I am very confident that our youngest Labrador sits on my feet as an early warning detection system. She’s a very chilled out and laid back lady. But she also likes to be together.
When I leave the room, she’d like to know where I’m going immediately so that she can tag along. If she relaxes and deeply sleeps elsewhere, I can leave the room without her so much as raising an ear or opening an eye. If she’s sitting on my foot, she knows straight away if I shift position and make my escape!
When my dog sleeps on my foot, I use my other foot to pet her. I cross my legs a lot, so the hanging foot is used to tickle her behind the ears and stroke the fur on her flanks. It’s something I don’t do particularly consciously, but it is nice for her and relaxing for me.

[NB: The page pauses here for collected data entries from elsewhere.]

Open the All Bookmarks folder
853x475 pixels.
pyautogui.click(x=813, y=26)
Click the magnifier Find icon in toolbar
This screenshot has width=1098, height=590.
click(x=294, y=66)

In giving her this attention when she sits or lays down on my foot, I’m rewarding her proximity to me. And in doing so increasing the chances of her sitting in the same position again.
Security, Reassurance and Anxiety
Nervous dogs feel more secure when they know where you are. If they are physically touching you they are supported emotionally as well as by your proximity. Anxious dogs tend to stick close to the people they trust, as it helps them to feel more regulated.
I find that dogs who show signs of separation anxiety or stress when left alone are more likely to want to be almost on top of you when you are together.
Natural Needs For Companionship
A lot of what we and our pets do is instinctive. Natural behaviors that emerge from within us, rather than deliberate choices that we make. Dogs are pack animals, and they love company. If you’ve got multiple dogs like we do, you’ll probably have noticed that although they each have a bed, they will usually collapse onto the same one.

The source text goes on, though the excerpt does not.